[start of DOCUMENT SECTION]
# Term "Quantity Surveyor"  in German? Does this profession exist in Germany?



## Airtight (26 Apr 2009)

How is the term Quantity Surveyor expressed in German?


----------



## mathepac (26 Apr 2009)

*Re: Whats a Quantity Surying in Germany?*

Quantität Feldmesser from


----------



## Airtight (26 Apr 2009)

*Re: Whats a Quantity Surying in Germany?*



mathepac said:


> Quantität Feldmesser from



Thanks mathepac, what does Quantität Feldmesser mean in German? I have spoken to so many Germans and they have never heard of the profession.


----------



## mathepac (26 Apr 2009)

I have no idea - I just pasted the results from the translator website; sorry.


----------



## Airtight (26 Apr 2009)

mathepac said:


> I have no idea - I just pasted the results from the translator website; sorry.



Kein Problem mathepac


----------



## newirishman (26 Apr 2009)

Generic term is 
"Sachverstaendiger" (ae being the Umlaut)
For buildings, it is "Bausachverstaendiger" or "Sachverstaendiger Bau"

Hope that helps.


----------



## Caveat (27 Apr 2009)

*Re: Whats a Quantity Surying in Germany?*



mathepac said:


> Feldmesser


 
Quite close to _field messer. _I'd say some builders might see that as appropriate - messing in a field.


----------



## Airtight (27 Apr 2009)

newirishman said:


> Generic term is
> "Sachverstaendiger" (ae being the Umlaut)
> For buildings, it is "Bausachverstaendiger" or "Sachverstaendiger Bau"
> 
> Hope that helps.



'Building expert' could this be relevant to other professions in German say Site Manager, Project Manager etc?


----------



## mathepac (27 Apr 2009)

*Re: Whats a Quantity Surying in Germany?*



Caveat said:


> Quite close to _field messer. _I'd say some builders might see that as appropriate - messing in a field.


Builders, farmers, cows, horse-breeders, data analysts, AAM posters.... the list is endless; the ultimate generic job-title.


----------
[end of DOCUMENT SECTION]
## CHALLENGE
In the forum thread on the German term for a quantity surveyor, which German terms does newirishman give for the profession when it concerns buildings?
[start of SOURCE EXCERPT]
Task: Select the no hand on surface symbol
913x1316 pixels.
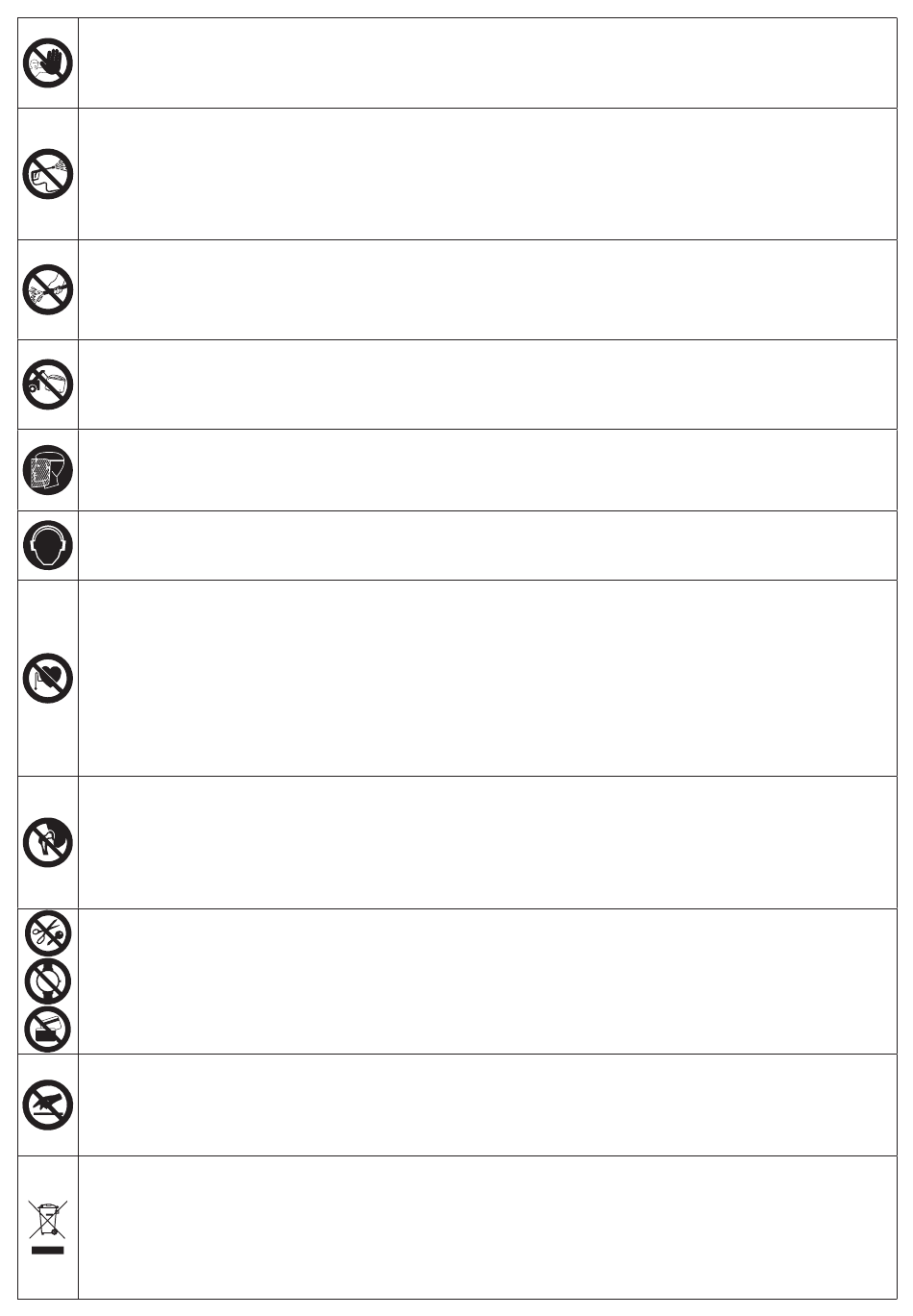Action: pyautogui.click(x=48, y=1105)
[end of SOURCE EXCERPT]
## EXPECTED OUTPUT
"Bausachverstaendiger" or "Sachverstaendiger Bau"